Supplied passage.
--------------------------------

Survival of the Nicest

Survival of the Nicest: How Altruism Made Us Human and Why It Pays to Get Along by Stefan Klein (The Experiment, 2014)

(kindle ed.), (amazon.co.uk), (UK kindle ed.)

Book description from the publisher:

This revelatory tour de force by an acclaimed and internationally bestselling science writer upends our understanding of “survival of the fittest”—and invites us all to think and act more altruistically

The phrase “survival of the fittest” conjures an image of the most cutthroat individuals rising to the top. But Stefan Klein, author of the #1 international bestseller The Science of Happiness and winner of the Georg von Holtzbrinck Prize for Scientific Journalism, makes the startling assertion that the key to achieving lasting personal and societal success lies in helping others. In fact, Klein argues, altruism is our defining characteristic: Natural selection favored those early humans who cooperated in groups, and with survival more assured, our altruistic ancestors were free to devote brainpower to developing intelligence, language, and culture—our very humanity. As Klein puts it, “We humans became first the friendliest and then the most intelligent apes.”

--------------------------------

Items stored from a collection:

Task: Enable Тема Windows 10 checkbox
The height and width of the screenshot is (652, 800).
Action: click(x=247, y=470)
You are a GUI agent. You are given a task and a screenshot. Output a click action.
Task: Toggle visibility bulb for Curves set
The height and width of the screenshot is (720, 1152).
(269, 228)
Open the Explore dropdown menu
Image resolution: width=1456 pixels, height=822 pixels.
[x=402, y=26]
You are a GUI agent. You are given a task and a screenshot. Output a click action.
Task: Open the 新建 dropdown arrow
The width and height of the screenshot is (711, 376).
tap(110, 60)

--------------------------------

List of tasks.
1 - Return everything in the Survival of the Nicest passage from "Survival of the Nicest: How" down to "(UK kindle ed.)", copied word for word.
2 - Please write the next part of the Survival of the Nicest passage, picking up after its final sentence.

Outputs in order.
1 -
Survival of the Nicest: How Altruism Made Us Human and Why It Pays to Get Along by Stefan Klein (The Experiment, 2014)

(kindle ed.), (amazon.co.uk), (UK kindle ed.)

2 -
To build his persuasive case for how altruistic behavior made us human—and why it pays to get along—Klein synthesizes an extraordinary array of material: current research on genetics and the brain, economics, social psychology, behavioral and anthropological experiments, history, and modern culture. Ultimately, his groundbreaking findings lead him to a vexing question: If we’re really hard-wired to act for one another’s benefit, why aren’t we all getting along?

Klein believes we’ve learned to mistrust our generous instincts because success is so often attributed to selfish ambition. In Survival of the Nicest, he invites us to rethink what it means to be the “fittest” as he shows how caring for others can protect us from loneliness and depression, make us happier and healthier, reward us economically, and even extend our lives.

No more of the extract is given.